“I am Chinese”: On identity and belonging in both Asia and the UK

Visiting a riverbank in Malaysia, where her grandparents relocated from China because of war, our writer observes her relatives – their food, landscape, language and interactions – and questions her own identity as Malaysian-Chinese and British.

One rock at a time, we step down the makeshift stairs. I hold onto the rope suspended from iron poles that impale the soil and hope that my slipper won’t slip against the stone. Uncle is the first to make it down. He is still as he watches the way the river moves with the earth. When night falls the monkeys will come out to play, along with other creatures, like pythons. That is what Gong Gong’s rifle is for. That and the robbers with their machetes. From behind, Auntie calls to Kang: “Hold on to me, little boy.”

“Yes Mama,” he answers.

Only when I take my last step can I fully hear the motion of the water. It travels steadily, so sure of itself, despite the rocks that protrude from the riverbed. At the sight of them it curves, before continuing its migration.

Uncle calls to us: “Over here!”

He has chosen to settle by the bend of the river where the evergreen bursts from its roots. Looming above him, the trees provide shade from the unforgiving sunlight. That is the thing I have never liked about this place. The way the heat wraps a hand around your throat, then squeezes.
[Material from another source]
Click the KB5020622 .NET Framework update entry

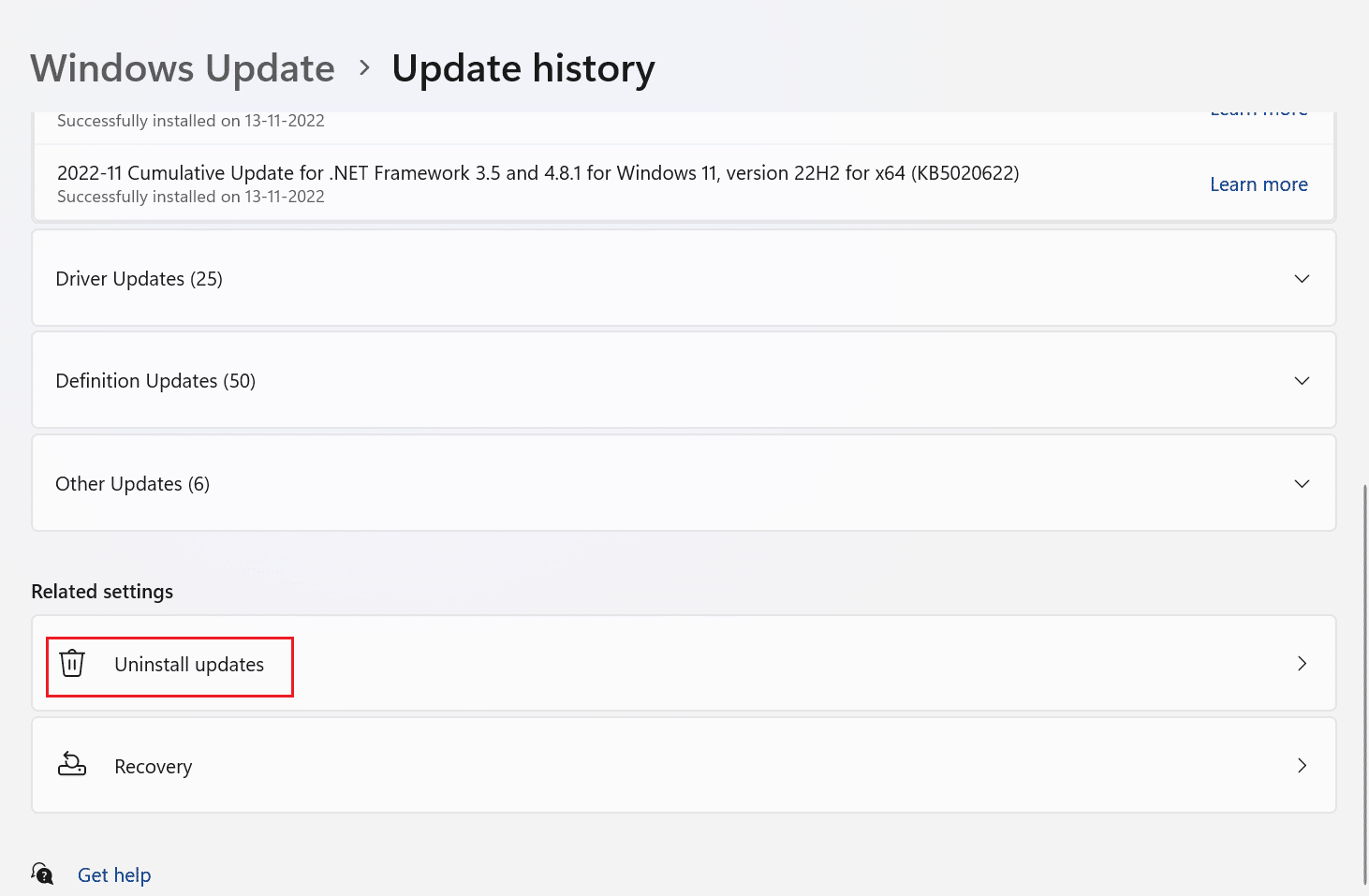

Auntie has her hand around Kang’s arm as she guides him further down the stairs. Mama balances on the rocks, making her way towards Uncle. She has let Wei Wei come with us.

He has taken his shirt off so that he can wade into the water. He pushes against the current, until the water is lapping at his chest, then looks behind him.

“Come!”

I shake my head.

“Come!”

I shake my head again. “I’ll feed the fishes!”

I run to Mama. She scolds me. “Don’t run, Olive. You’ll fall and hit your head and then you can’t play. Then you’ll be sorry. Where’s the bread?”

She rummages through the plastic bags they have brought. “Have you put on sun cream?”

“Yes.” Mama speaks to me in Cantonese, but I reply in English.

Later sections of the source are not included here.